■ **Exercícios propostos**
[A] Indique se cada afirmação concorda com o texto sobre moradia e gênero, respondendo sim ou não e citando as palavras do texto que decidem a questão: (i) mais da metade da população brasileira é feminina; (ii) 38,3 milhões de famílias no Brasil são chefiadas por homens; (iii) Tuize Rovere é arquiteta.
[B] De acordo com o texto sobre moradia e gênero, de onde vêm os números sobre famílias chefiadas por mulheres e sobre a população feminina?
[C] Prossiga com o texto sobre moradia e gênero a partir do ponto em que ele termina.

■ **Trecho fornecido**
···
Moradia, substantivo feminino: gênero e
política habitacional
No Brasil, 38,3 milhões de famílias são
chefiadas por mulheres e mais da metade da população é feminina, segundo o
último Censo do IBGE. Contudo, a abissal desigualdade de gênero persiste e se
manifesta nas mais variadas perspectivas, refletindo diretamente na dinâmica
social e na formação das cidades.
Nesse sentido, refletir sobre uma política
habitacional sob a perspectiva de gênero é fundamental para reduzir as
desigualdades que atingem as mulheres, especialmente as negras, como defende a
professora Tuize Rovere. Para a arquiteta e autora da tese Territórios de
(re)existência : cidades, mulheres e as redes de cuidado como subversão da
política pública habitacional, “pensar em cidades inclusivas para as mulheres
de forma interseccional é pensar em cidades que se preocupem com o cuidado com
as pessoas e com a vida humana”.
···
■ **Listagem de dados**
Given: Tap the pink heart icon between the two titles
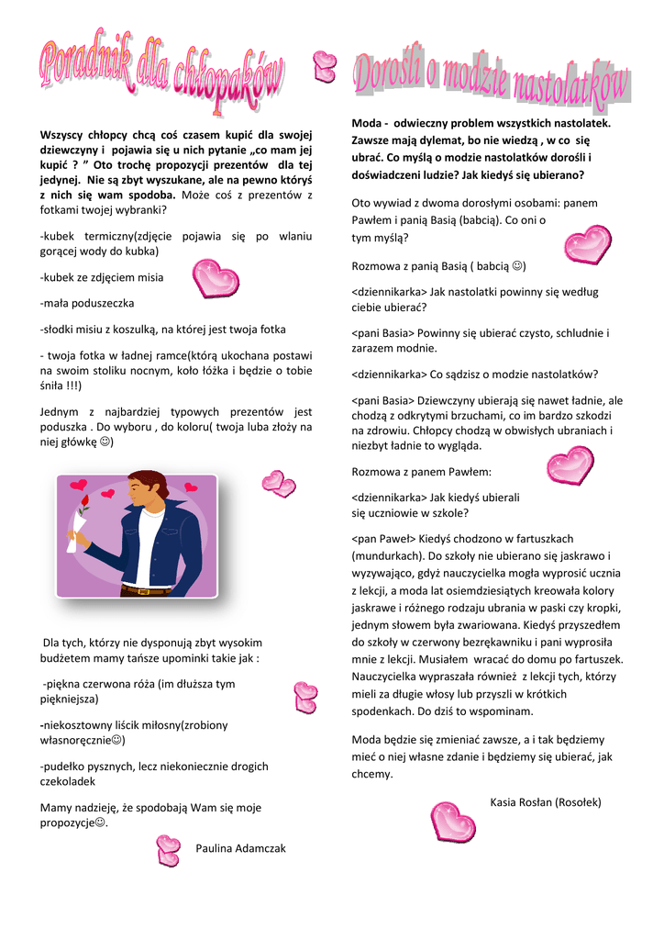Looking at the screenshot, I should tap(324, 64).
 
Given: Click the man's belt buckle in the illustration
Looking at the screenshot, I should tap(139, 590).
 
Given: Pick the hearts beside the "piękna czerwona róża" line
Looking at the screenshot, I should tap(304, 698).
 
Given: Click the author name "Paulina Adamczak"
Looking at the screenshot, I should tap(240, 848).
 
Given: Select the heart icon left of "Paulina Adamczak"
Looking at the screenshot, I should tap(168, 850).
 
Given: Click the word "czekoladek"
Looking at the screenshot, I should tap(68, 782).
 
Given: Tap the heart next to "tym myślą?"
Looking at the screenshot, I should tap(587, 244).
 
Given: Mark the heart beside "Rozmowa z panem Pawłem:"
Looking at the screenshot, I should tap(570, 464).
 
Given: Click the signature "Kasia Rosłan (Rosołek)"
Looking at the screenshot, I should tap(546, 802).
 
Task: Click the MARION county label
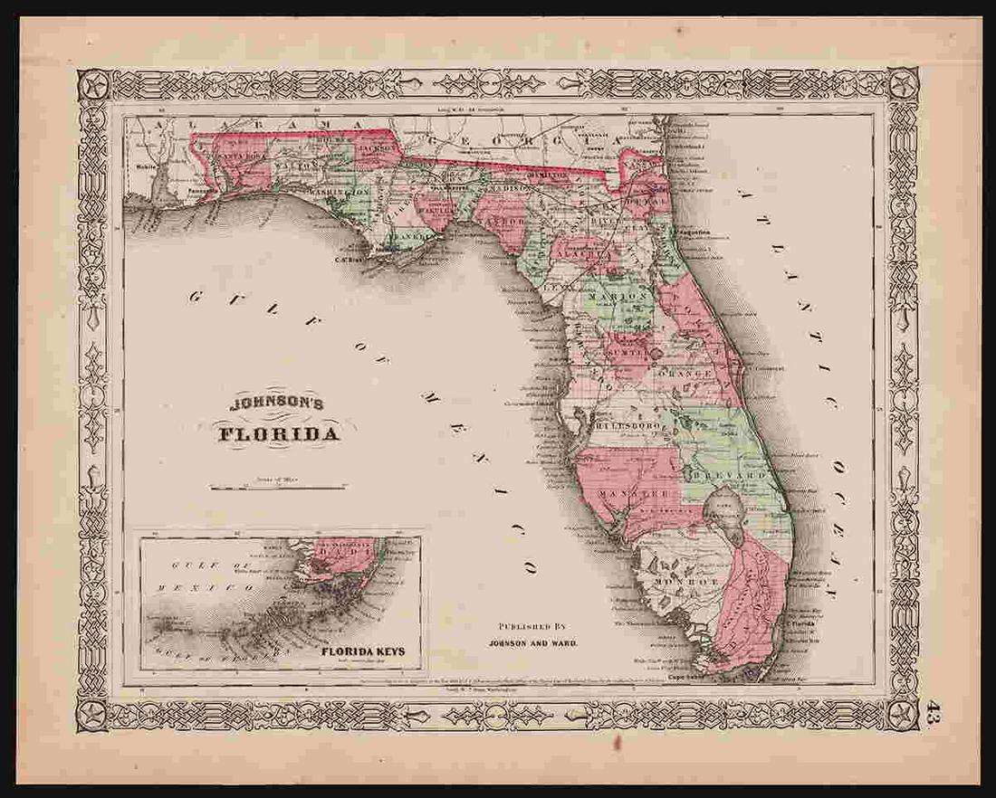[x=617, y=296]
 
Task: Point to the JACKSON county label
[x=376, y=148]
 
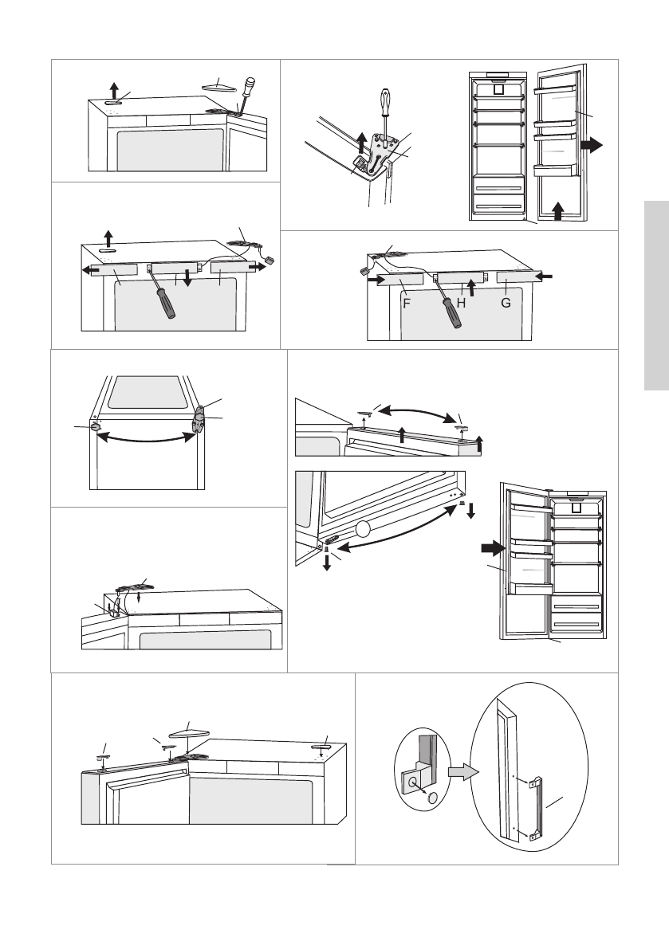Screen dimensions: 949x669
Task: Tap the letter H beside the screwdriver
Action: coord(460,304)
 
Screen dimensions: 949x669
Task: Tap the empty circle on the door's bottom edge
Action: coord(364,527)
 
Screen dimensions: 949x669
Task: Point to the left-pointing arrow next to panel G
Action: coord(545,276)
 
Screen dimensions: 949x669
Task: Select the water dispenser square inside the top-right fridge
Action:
···
■ **Respostas dos exercícios**
[A]
(i) Sim: "mais da metade da população é feminina".
(ii) Não: "38,3 milhões de famílias são chefiadas por mulheres".
(iii) Sim: "Para a arquiteta e autora da tese".

[B] Do último Censo do IBGE.

[C]
À medida em que a vida das mulheres está
suscetível a toda a sorte de violências, físicas e psicológicas, para atender
ao bem-estar de determinada parcela da população, “seus corpos são controlados
socialmente pelas construções de gênero e espacialmente através da segregação e
da modulação de seus locais de moradia pela política pública”, pontua.
Na entrevista a seguir, concedida por e-mail
ao Instituto Humanitas Unisinos – IHU, Tuize ainda comenta como o programa
habitacional Minha Casa, Minha Vida atendeu aos interesses de proprietários
imobiliários, incorporadores e empreiteiras. “No Brasil os conjuntos
implementados a partir das políticas públicas habitacionais ainda obedecem às
dinâmicas da especulação imobiliária”, assinala. “Assim, em sua maioria, são
construídos em locais segregados, afastados dos centros urbanos e carentes de
infraestrutura e serviços públicos”, coloca. Para a urbanista, as “sociedades
capitalistas e patriarcais como a nossa resultam em cidades que servem à
circulação de trabalhadores e capital e ignora as necessidades da vida humana”,
assevera.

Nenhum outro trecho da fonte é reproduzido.